Finding these experts can be tricky but, for most sectors, LinkedIn provides some transparency to who is doing what. Many people advertise exactly what they want to do and what exactly they are doing. Start with your competitors, and call the people who have solved the problem. If you cannot afford them, look down or across from that competitor. If you can’t afford the person from Facebook, look to Pinterest, Tinder, or any of the other private networks. Look to employees who used to work for Facebook or Instagram and went to startups, failed, or otherwise.

Traditional companies underestimate their appeal to many potential employees. Many high-fliers think that they want to build the future in an open floor plan with unlimited Blue Bottle coffee, but the appeal of startups can soon wane. Many decide they want health insurance not an espresso every two hours. A stable income, stock options, weekends, and evenings are conducive to sanity, 80 hour weeks are not. Find these people, and make a pitch. You might be pleasantly surprised.

At Rosetta Stone, my team was building a better language learning product. My corollaries in this case were the academics that taught language learning.
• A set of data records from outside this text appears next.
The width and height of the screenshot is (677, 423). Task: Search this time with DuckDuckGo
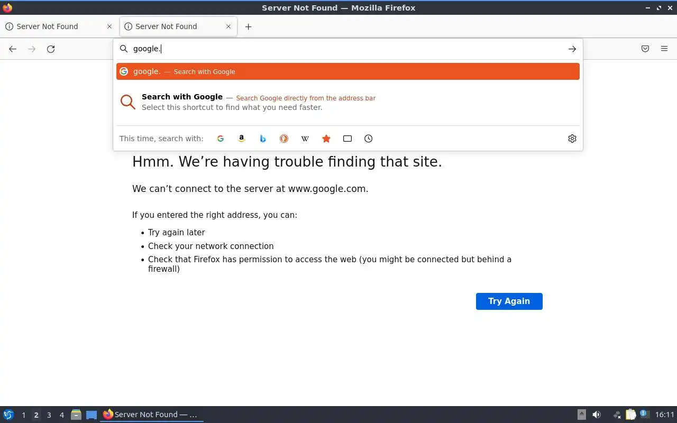tap(284, 139)
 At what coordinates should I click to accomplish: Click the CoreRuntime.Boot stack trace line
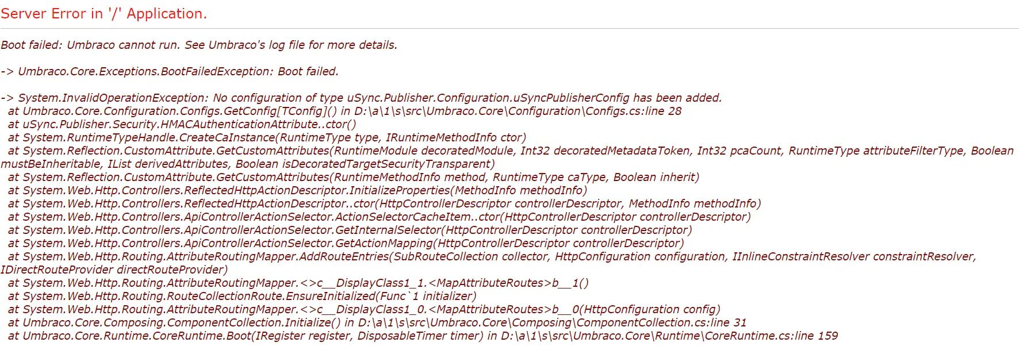click(x=423, y=336)
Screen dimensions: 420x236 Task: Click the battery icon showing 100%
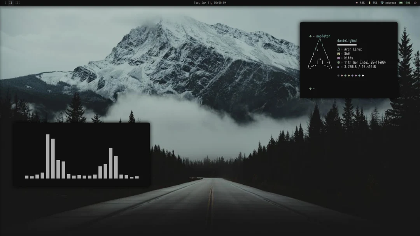coord(401,3)
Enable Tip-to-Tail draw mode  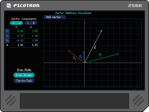click(24, 81)
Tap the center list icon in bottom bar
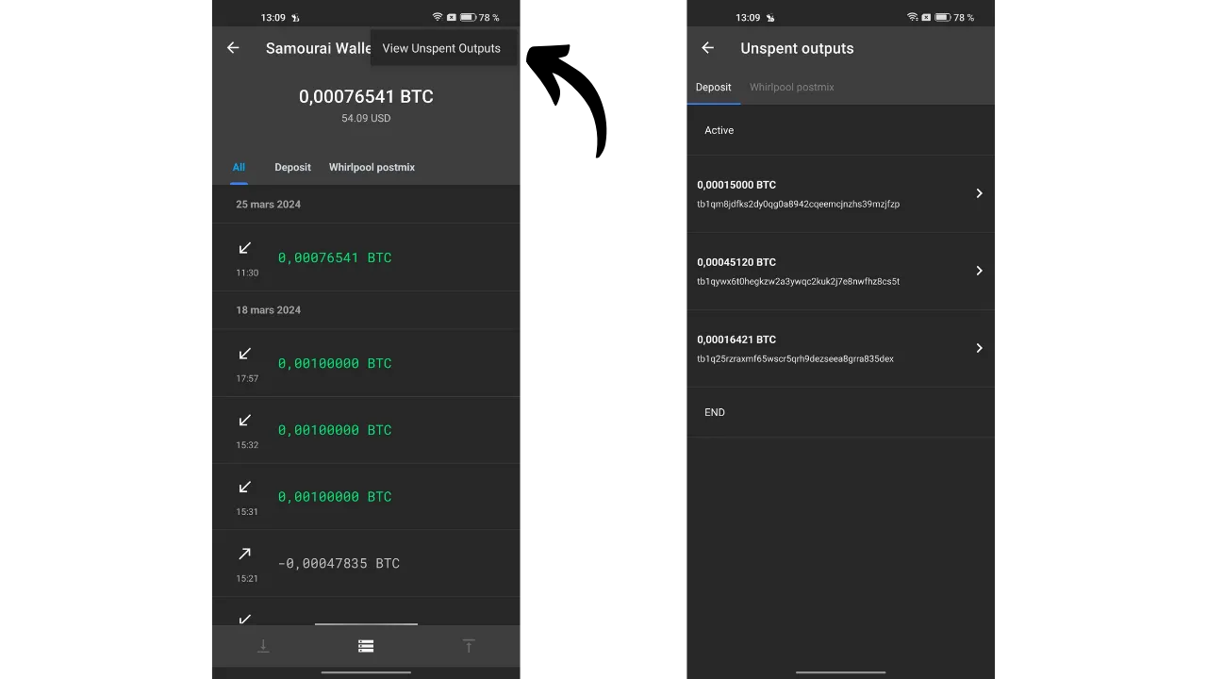The height and width of the screenshot is (679, 1207). click(366, 646)
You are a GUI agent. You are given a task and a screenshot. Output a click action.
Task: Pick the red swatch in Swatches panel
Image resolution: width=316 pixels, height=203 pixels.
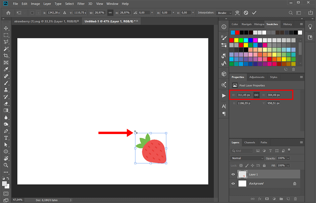click(231, 39)
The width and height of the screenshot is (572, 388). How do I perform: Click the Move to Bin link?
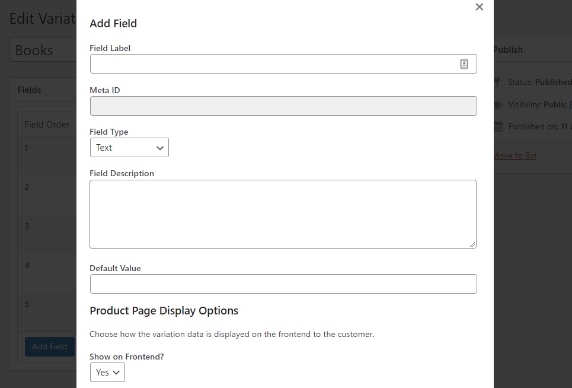pos(513,155)
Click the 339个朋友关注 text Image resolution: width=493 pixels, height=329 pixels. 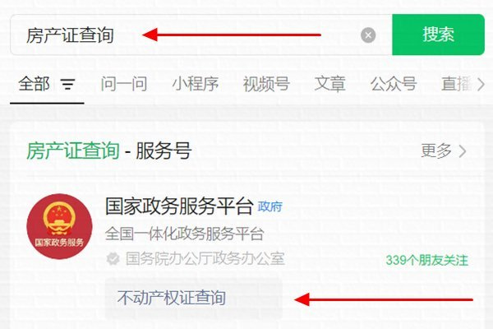pos(427,261)
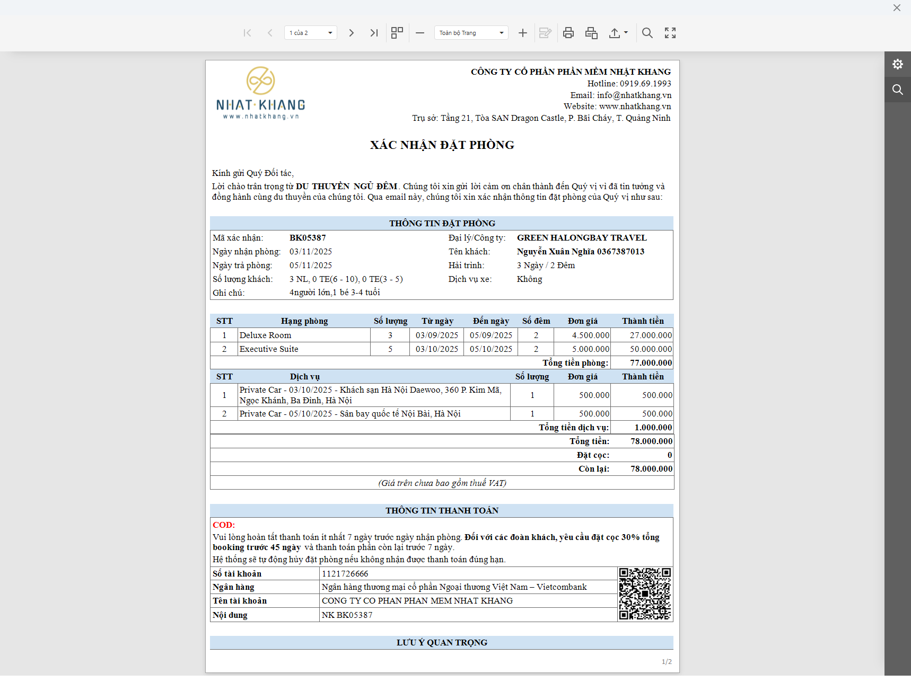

I researched the most cited and most awarded and most acknowledged academics, and I hired them. I also found who was producing the best product, the fastest growing product, the product with the most customer satisfaction and hired them. I identified the best technology platform for our purposes and bought it. I found out who was the leader in app development and market penetration for kids and hired them. I dissected the problems that we needed to solve, and the company created room in the P&L to get the right people. 

The result? Rosetta Stone won iKids awards for our kids apps. The B2B platform we built is now the primary P&L for the company. We went from a B2C company to a B2B company with one or two acquisitions and some new teams. We completely changed the company with precision solutions to problems that we could see were making money. We combined assets that allowed us to squeeze out efficiencies.

I solved no problems myself, I found people who could. I used corollaries to drive growth.